**TASK DESCRIPTION**
In the records below, the line that contains "The height and" marks the start. Copy it and each line after it through the end, exactly, without pictures.

*** Opening PROVIDED RECORDS ***

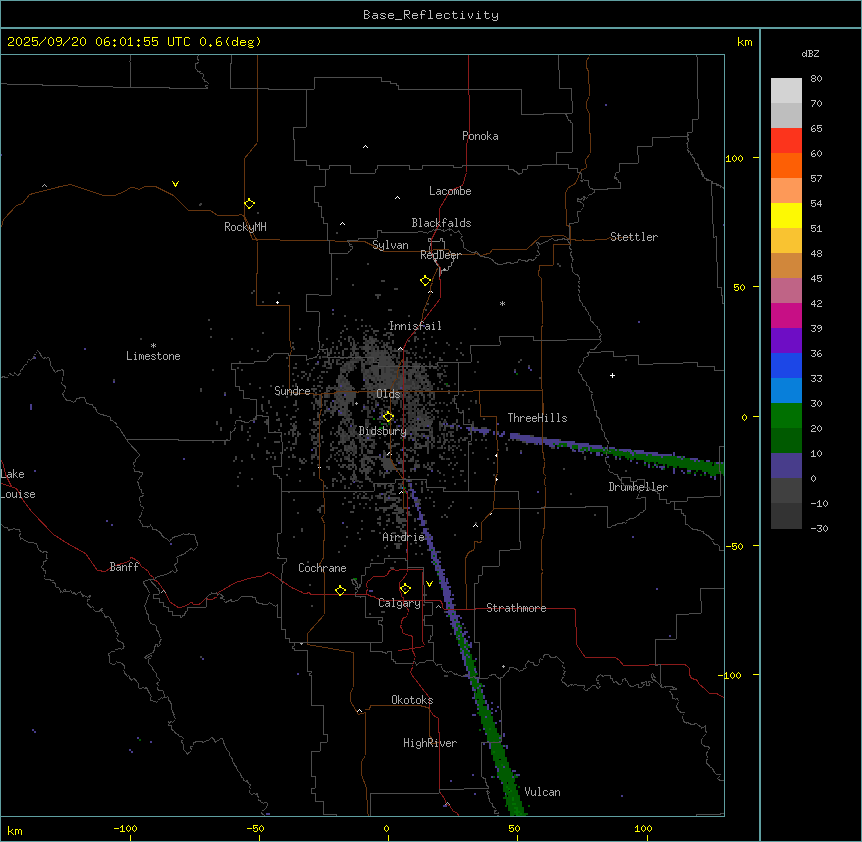This screenshot has height=842, width=862.
Task: Click the yellow diamond marker above RockyMH
Action: 249,204
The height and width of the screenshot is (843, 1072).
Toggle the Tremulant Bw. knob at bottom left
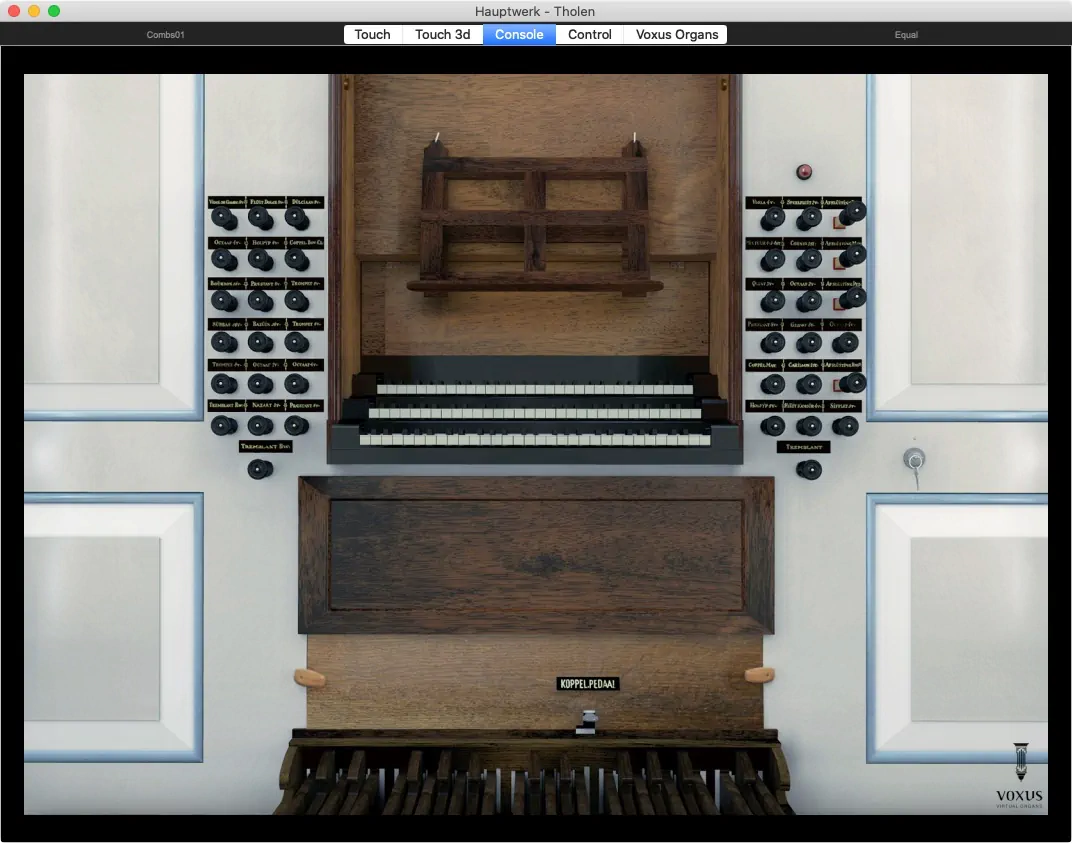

*** Closing PROVIDED RECORDS ***

**REPLY**
The height and width of the screenshot is (843, 1072).
Toggle the Tremulant Bw. knob at bottom left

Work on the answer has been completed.